→ **Task brief**
Go to the line holding "The image size is (844, 1127)." in the entries below and write out exactly every line down to and including the line holding "Task: Switch to templates/page.test-titan.json".

→ **Data for processing**
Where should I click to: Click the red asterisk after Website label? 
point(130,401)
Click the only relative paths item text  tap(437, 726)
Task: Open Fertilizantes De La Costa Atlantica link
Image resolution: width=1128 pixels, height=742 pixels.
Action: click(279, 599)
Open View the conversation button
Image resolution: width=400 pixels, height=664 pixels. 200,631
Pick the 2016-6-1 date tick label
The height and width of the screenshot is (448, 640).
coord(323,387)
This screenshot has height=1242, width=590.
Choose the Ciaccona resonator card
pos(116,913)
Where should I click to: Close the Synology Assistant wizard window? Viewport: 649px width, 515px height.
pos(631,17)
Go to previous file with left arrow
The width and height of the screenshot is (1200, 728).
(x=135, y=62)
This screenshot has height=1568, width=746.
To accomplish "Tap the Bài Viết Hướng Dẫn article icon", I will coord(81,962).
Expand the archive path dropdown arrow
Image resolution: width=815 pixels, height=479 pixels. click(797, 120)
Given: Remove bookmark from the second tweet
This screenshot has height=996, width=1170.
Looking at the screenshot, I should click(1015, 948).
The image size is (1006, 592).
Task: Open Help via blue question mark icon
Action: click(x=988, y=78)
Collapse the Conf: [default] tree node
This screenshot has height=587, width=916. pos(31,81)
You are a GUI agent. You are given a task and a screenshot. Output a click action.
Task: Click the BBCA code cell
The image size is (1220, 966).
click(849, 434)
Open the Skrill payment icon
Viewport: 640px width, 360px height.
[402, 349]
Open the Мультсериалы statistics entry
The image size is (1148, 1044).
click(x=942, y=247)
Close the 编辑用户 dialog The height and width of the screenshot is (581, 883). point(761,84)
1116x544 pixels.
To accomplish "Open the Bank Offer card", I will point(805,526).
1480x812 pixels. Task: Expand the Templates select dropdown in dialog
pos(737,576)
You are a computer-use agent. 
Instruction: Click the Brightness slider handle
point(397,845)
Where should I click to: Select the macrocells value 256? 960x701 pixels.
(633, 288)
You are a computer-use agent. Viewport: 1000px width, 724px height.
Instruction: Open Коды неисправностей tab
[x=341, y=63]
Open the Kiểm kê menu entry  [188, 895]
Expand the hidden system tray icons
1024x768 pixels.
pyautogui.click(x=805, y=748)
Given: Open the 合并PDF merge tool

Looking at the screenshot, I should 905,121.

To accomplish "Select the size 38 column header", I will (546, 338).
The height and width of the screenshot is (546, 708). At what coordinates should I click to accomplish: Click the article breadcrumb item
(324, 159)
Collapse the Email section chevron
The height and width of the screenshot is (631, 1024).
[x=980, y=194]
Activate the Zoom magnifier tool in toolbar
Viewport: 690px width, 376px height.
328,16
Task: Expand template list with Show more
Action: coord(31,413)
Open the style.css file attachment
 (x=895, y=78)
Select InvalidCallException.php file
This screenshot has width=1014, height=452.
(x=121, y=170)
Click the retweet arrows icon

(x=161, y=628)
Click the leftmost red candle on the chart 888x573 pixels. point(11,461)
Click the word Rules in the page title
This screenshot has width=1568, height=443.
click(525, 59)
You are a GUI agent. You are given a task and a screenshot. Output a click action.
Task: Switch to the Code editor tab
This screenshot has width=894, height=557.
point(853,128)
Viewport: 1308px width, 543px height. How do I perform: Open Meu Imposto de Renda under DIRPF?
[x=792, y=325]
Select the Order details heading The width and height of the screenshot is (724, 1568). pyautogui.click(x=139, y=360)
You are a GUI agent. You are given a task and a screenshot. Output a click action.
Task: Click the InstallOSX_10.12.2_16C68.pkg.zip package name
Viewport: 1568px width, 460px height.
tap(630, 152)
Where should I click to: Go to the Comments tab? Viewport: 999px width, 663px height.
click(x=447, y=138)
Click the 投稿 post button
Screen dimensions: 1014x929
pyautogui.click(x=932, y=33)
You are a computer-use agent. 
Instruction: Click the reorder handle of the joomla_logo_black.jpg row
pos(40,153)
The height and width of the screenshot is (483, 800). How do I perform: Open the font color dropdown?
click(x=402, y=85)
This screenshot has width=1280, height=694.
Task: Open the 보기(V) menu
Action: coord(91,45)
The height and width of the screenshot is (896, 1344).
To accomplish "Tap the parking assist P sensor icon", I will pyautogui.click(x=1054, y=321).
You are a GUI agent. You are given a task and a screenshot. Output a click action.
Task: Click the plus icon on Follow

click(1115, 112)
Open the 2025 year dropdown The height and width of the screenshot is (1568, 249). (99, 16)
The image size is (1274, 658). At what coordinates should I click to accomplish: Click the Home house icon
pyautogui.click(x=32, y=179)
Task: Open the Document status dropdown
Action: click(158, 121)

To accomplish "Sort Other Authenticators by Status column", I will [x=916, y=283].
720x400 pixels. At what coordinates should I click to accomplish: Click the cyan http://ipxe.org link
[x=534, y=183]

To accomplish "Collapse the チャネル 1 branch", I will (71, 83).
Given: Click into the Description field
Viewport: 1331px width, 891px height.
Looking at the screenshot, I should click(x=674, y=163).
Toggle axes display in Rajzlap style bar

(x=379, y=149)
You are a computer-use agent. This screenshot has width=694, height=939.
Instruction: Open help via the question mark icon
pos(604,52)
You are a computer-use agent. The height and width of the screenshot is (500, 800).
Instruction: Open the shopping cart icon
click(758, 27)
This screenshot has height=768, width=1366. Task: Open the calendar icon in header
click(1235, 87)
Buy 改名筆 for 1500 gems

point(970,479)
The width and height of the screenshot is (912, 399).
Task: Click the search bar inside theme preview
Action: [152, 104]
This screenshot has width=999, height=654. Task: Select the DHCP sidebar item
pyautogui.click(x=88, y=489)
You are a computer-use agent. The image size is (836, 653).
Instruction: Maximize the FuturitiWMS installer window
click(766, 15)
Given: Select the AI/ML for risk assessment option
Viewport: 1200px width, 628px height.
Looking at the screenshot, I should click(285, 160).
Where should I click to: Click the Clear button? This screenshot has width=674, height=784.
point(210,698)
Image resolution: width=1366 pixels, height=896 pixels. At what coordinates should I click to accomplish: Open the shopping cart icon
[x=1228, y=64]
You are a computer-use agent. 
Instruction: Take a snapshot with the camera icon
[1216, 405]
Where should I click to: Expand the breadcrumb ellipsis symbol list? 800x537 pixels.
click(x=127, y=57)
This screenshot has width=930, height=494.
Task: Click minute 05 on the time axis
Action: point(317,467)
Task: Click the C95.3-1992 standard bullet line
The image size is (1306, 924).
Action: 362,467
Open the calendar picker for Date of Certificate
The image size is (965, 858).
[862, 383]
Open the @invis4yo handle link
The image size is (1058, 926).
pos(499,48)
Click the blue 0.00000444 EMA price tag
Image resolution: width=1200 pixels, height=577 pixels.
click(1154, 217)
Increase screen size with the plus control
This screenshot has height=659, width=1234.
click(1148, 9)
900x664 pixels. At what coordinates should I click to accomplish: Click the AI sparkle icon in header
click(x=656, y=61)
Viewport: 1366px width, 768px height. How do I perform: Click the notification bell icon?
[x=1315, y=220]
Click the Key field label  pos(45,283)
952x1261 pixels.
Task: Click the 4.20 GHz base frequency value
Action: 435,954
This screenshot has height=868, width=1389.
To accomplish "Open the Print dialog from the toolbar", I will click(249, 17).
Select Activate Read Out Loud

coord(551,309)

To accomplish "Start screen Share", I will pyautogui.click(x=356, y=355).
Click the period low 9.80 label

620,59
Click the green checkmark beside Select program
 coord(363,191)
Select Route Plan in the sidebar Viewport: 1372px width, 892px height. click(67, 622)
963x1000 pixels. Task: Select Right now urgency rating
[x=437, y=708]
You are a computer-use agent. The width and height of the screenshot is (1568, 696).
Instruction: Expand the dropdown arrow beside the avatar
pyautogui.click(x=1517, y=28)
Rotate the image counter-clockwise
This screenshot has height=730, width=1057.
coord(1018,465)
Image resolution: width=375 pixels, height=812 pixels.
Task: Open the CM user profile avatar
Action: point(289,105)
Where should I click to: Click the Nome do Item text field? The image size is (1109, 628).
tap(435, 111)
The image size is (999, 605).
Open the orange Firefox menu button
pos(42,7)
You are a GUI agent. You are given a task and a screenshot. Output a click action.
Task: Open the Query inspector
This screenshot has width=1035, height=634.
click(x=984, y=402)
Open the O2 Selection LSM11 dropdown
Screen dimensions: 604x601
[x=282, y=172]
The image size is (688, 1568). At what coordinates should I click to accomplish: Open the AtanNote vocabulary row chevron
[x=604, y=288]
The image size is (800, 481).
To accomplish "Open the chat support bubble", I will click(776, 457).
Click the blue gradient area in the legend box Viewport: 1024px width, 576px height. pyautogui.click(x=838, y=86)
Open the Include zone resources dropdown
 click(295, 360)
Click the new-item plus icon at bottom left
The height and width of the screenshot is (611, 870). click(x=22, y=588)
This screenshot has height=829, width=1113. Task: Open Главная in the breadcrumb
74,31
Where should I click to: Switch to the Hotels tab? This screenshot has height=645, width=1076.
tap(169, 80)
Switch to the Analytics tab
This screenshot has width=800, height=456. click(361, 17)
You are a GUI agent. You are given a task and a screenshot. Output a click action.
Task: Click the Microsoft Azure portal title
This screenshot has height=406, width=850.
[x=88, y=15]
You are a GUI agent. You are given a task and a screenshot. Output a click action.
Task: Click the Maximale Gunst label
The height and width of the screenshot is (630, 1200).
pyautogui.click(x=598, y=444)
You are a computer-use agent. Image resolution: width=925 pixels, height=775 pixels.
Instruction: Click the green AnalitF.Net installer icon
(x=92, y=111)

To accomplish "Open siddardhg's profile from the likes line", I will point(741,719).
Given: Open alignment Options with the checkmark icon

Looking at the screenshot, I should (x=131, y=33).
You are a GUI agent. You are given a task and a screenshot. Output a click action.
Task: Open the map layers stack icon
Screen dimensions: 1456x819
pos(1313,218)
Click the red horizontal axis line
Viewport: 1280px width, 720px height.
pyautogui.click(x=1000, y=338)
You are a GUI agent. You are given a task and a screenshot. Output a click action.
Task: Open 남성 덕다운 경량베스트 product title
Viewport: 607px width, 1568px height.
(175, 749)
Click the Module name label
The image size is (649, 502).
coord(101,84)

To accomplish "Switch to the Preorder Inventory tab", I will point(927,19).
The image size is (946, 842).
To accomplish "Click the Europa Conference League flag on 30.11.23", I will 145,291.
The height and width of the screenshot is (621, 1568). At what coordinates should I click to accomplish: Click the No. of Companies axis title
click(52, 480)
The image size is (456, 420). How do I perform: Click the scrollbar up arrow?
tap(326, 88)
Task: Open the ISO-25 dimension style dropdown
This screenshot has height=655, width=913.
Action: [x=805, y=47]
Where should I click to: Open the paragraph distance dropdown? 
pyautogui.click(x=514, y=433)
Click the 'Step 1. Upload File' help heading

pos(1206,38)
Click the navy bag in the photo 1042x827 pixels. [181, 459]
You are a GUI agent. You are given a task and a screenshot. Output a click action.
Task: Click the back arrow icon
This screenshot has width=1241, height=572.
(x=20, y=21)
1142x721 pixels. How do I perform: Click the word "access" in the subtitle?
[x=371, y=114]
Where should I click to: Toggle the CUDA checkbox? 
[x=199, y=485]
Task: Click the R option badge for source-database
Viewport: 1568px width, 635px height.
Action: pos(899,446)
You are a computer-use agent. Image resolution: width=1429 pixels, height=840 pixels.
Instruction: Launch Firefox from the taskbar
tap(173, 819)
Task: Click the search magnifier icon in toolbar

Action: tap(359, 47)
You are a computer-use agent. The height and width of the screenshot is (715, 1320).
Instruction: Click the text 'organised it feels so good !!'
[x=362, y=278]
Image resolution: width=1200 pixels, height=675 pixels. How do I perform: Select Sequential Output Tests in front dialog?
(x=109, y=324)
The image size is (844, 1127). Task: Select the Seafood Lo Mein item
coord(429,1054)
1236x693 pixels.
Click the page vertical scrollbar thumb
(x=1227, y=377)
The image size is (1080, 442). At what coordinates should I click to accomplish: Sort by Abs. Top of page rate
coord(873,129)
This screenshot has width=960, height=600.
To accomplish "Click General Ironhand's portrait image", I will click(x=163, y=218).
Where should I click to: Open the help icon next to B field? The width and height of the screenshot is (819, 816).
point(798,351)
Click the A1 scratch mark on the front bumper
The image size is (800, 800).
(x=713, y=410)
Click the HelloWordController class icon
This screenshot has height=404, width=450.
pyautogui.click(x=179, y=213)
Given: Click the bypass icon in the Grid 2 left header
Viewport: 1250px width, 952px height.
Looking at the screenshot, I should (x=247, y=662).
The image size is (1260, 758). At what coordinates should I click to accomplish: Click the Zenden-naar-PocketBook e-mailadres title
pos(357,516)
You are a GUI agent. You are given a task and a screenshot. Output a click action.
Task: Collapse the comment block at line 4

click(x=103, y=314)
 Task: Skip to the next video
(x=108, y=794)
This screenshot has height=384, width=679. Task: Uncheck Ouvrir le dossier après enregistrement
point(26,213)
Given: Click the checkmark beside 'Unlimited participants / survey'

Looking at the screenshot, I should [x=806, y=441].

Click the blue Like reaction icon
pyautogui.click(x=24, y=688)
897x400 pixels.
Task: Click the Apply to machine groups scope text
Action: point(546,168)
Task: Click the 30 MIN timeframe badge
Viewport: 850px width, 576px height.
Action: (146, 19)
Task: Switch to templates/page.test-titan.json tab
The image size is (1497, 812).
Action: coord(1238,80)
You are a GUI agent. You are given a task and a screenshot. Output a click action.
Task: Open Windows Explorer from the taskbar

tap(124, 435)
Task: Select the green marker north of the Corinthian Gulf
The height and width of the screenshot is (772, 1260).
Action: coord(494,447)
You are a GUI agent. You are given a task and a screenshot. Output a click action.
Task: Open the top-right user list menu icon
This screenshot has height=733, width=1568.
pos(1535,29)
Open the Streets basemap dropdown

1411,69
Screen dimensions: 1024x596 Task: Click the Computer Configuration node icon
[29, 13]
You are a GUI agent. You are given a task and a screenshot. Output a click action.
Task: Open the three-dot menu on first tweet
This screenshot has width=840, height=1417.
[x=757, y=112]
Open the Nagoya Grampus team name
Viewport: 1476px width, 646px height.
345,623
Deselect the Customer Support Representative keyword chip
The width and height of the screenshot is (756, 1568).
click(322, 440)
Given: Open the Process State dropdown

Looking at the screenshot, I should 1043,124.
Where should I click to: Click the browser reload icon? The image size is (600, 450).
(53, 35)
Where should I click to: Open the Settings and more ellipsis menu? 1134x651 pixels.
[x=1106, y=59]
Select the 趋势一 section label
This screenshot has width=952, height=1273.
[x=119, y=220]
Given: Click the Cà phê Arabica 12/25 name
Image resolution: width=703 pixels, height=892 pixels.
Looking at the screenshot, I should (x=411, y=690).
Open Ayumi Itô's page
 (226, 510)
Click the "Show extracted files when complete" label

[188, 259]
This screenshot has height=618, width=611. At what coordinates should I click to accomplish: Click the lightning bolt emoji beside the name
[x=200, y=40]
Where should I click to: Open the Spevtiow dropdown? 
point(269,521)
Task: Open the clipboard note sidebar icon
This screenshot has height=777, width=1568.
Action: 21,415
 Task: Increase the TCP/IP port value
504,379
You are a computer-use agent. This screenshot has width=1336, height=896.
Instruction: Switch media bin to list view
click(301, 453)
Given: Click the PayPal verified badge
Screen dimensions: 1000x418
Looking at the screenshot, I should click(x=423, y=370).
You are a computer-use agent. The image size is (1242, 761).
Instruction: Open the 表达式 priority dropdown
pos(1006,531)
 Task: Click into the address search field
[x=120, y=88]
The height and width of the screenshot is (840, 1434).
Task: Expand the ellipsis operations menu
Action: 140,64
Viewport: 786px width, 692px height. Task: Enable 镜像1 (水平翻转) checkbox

→ **Written solution**
The image size is (844, 1127). Task: Select the Seafood Lo Mein item
coord(429,1054)
1236x693 pixels.
Click the page vertical scrollbar thumb
(x=1227, y=377)
The image size is (1080, 442). At what coordinates should I click to accomplish: Sort by Abs. Top of page rate
coord(873,129)
This screenshot has width=960, height=600.
To accomplish "Click General Ironhand's portrait image", I will click(x=163, y=218).
Where should I click to: Open the help icon next to B field? The width and height of the screenshot is (819, 816).
point(798,351)
Click the A1 scratch mark on the front bumper
The image size is (800, 800).
(x=713, y=410)
Click the HelloWordController class icon
This screenshot has height=404, width=450.
pyautogui.click(x=179, y=213)
Given: Click the bypass icon in the Grid 2 left header
Viewport: 1250px width, 952px height.
Looking at the screenshot, I should (x=247, y=662).
The image size is (1260, 758). At what coordinates should I click to accomplish: Click the Zenden-naar-PocketBook e-mailadres title
pos(357,516)
You are a GUI agent. You are given a task and a screenshot. Output a click action.
Task: Collapse the comment block at line 4

click(x=103, y=314)
 Task: Skip to the next video
(x=108, y=794)
This screenshot has height=384, width=679. Task: Uncheck Ouvrir le dossier après enregistrement
point(26,213)
Given: Click the checkmark beside 'Unlimited participants / survey'

Looking at the screenshot, I should [x=806, y=441].

Click the blue Like reaction icon
pyautogui.click(x=24, y=688)
897x400 pixels.
Task: Click the Apply to machine groups scope text
Action: point(546,168)
Task: Click the 30 MIN timeframe badge
Viewport: 850px width, 576px height.
Action: (146, 19)
Task: Switch to templates/page.test-titan.json tab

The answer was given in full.